Personal information
- National team: Netherlands
- Born: 15 May 1972 (age 53)
- Height: 171 cm (5 ft 7 in)
- Weight: 60 kg (132 lb)

Sport
- Country: Netherlands
- Sport: Women's Wheelchair Basketball
- Disability: paraplegic

= Evelyn van Leeuwen =

Dutch wheelchair basketball player

Evelyn van Leeuwen (born 15 May 1972) is a Dutch wheelchair basketball player from Leiden. She competed at four Paralympic Games between 1996 and 2016. She won the silver medal at the 1996 Summer Paralympics and 20 years later the bronze medal at the 2016 Summer Paralympics.

== Sports career ==
From a young age, van Leeuwen was a low-level competitive speed skater. When she was 18 years old she crashed during a competition in Leiden. There wasn't a proper safety boarding, causing her to become paraplegic. After two years of recovery, she started to again become involved with sports. She started with wheelchair basketball and after contacting the national coach, she was able to become part of the national team.

In 2000, van Leeuwen was a professional player in Badajoz in western Spain while she was conducting research.

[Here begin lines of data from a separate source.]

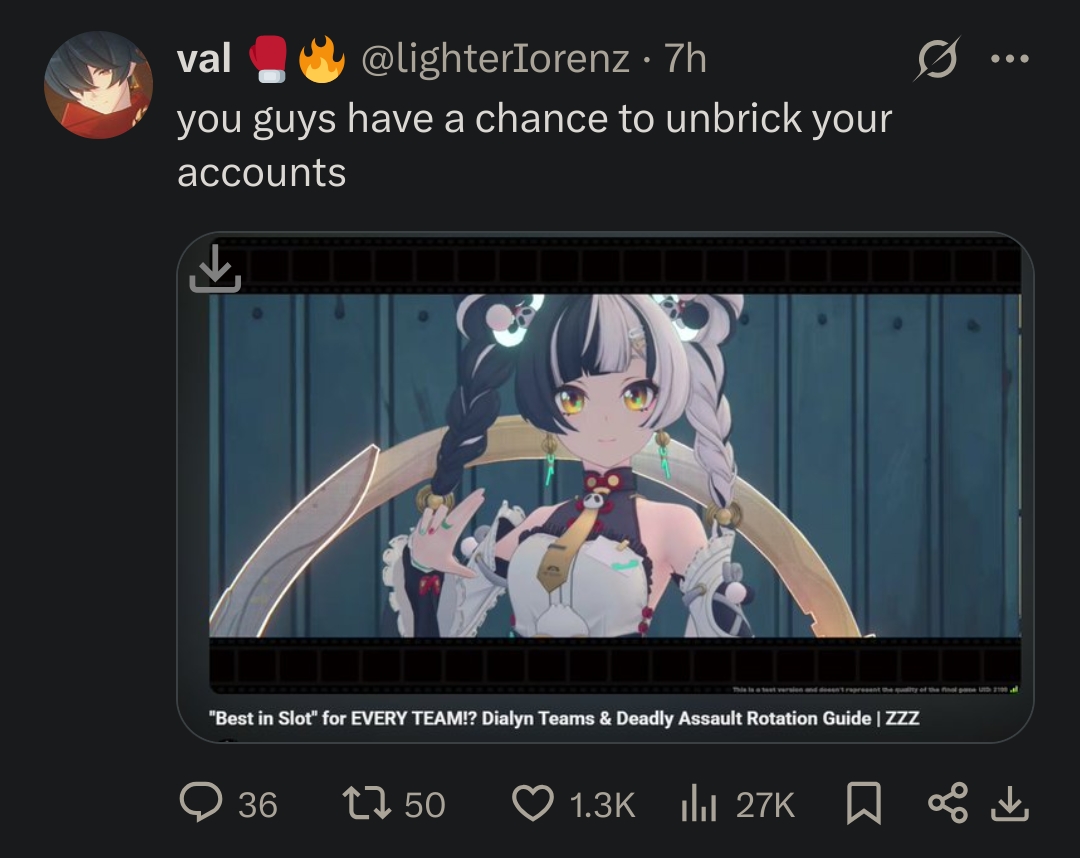
Task: Open the "Best in Slot" video title link
Action: tap(563, 718)
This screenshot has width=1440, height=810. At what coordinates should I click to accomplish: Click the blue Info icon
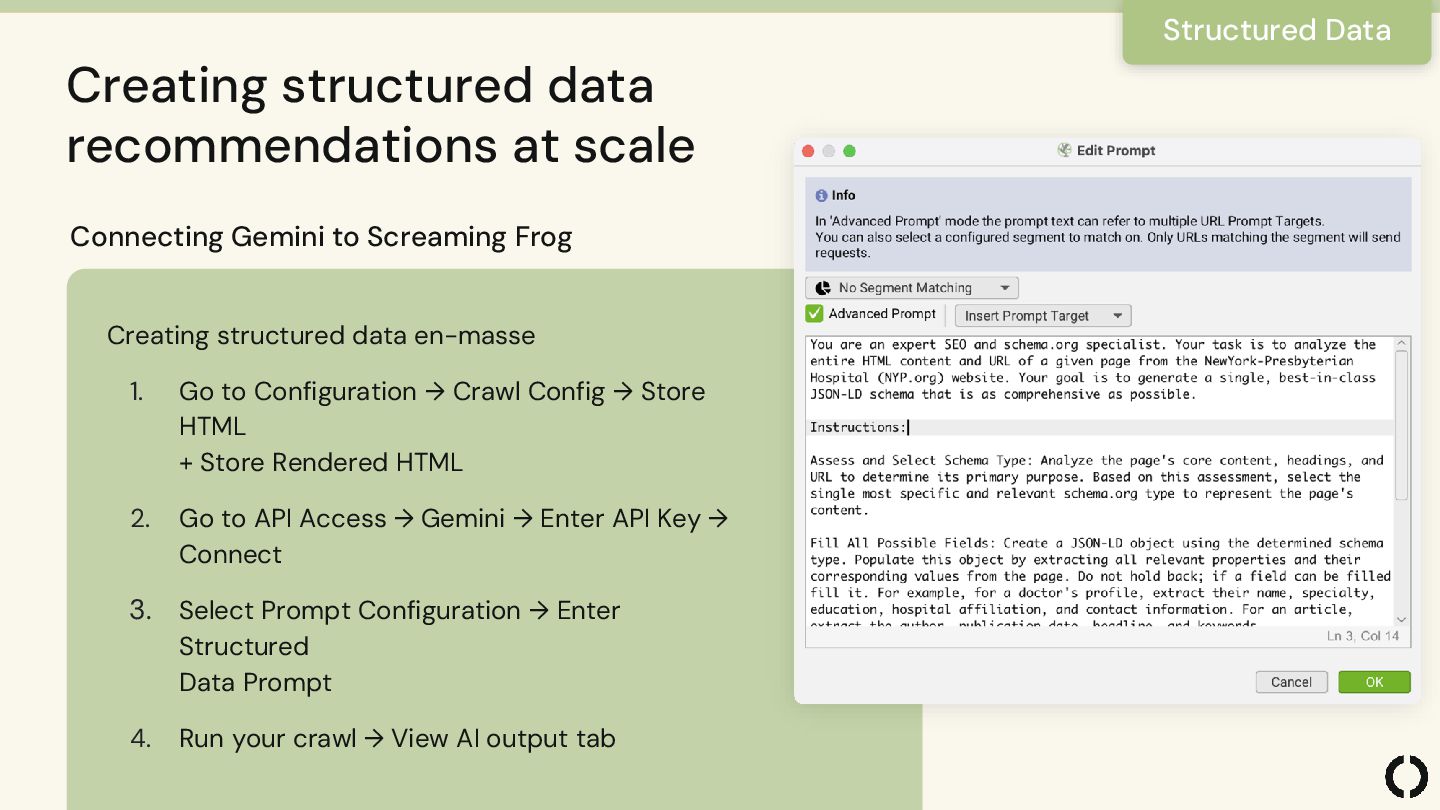821,196
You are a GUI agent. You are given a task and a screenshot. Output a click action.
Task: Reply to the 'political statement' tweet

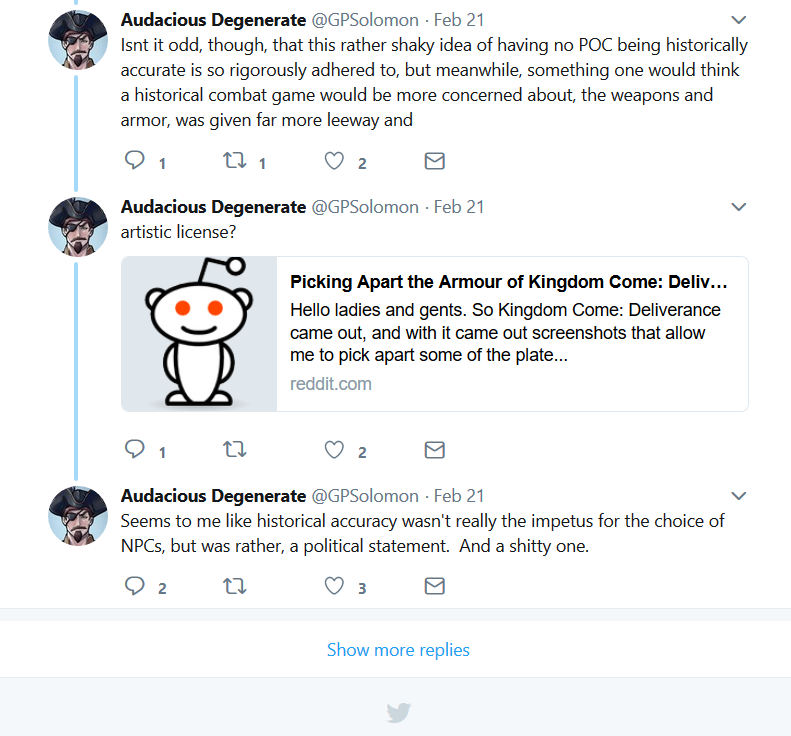click(x=135, y=586)
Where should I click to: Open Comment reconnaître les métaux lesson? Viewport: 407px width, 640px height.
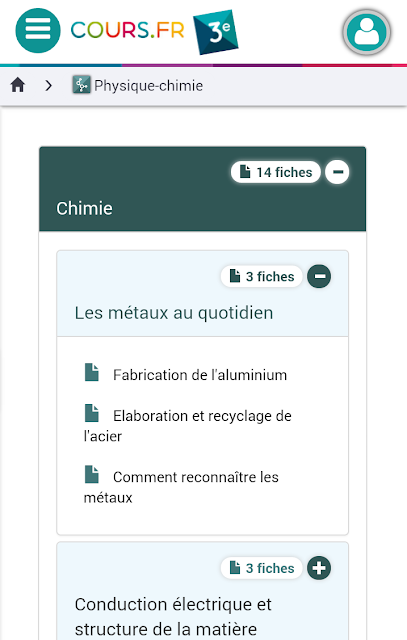click(181, 487)
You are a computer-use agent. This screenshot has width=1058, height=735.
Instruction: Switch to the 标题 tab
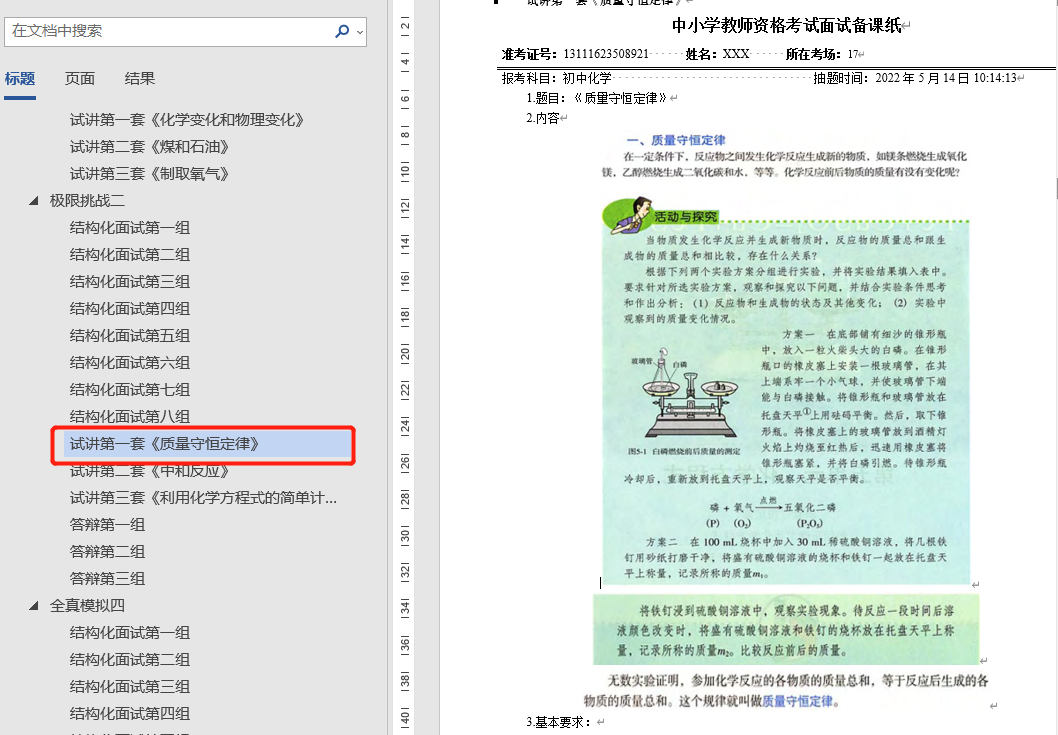click(x=20, y=79)
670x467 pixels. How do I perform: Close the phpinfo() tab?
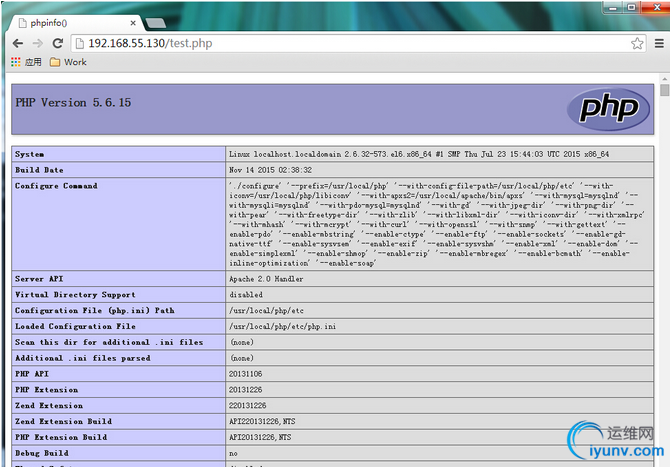[133, 23]
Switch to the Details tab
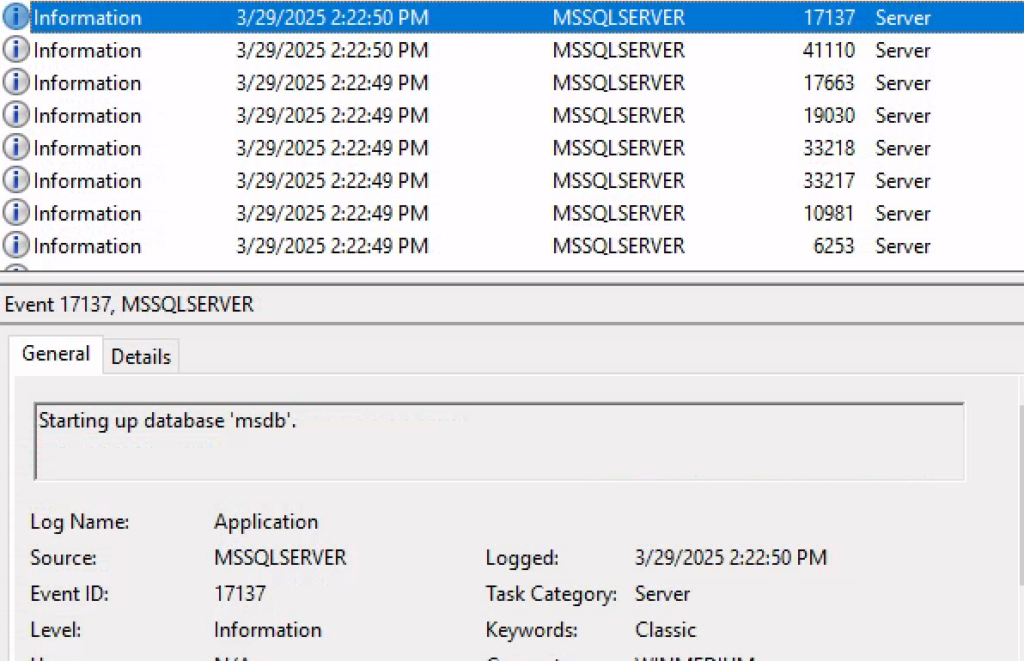 click(x=140, y=357)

It was a team of men and she was asked to join them and she stayed there for a year. She also played at the 2000 Summer Paralympics, 2004 Summer Paralympics and 2014 Women's World Wheelchair Basketball Championship. Due to pregnancy, she couldn't compete at the 2008 and 2012 Olympics.

At the beginning of her wheelchair basketball career, van Leeuwen was studying medicine. Later, also next to her wheelchair basketball activity, she was a general practitioner, but she became a paediatrician in 2012 so that she could then work part-time.

In 2016, van Leeuwen returned to the national team and she won a team bronze medal at the 2016 Summer Paralympics in Rio. She was the oldest player on the team but there were two others also in their 40s.

== Personal ==
Van Leeuwen is married to Olympian and Paralympian Jeroen Straathof. They have four daughters and she prioritised them over competing while they were growing up. In time she has learned to cycle and she can walk with the aid of crutches.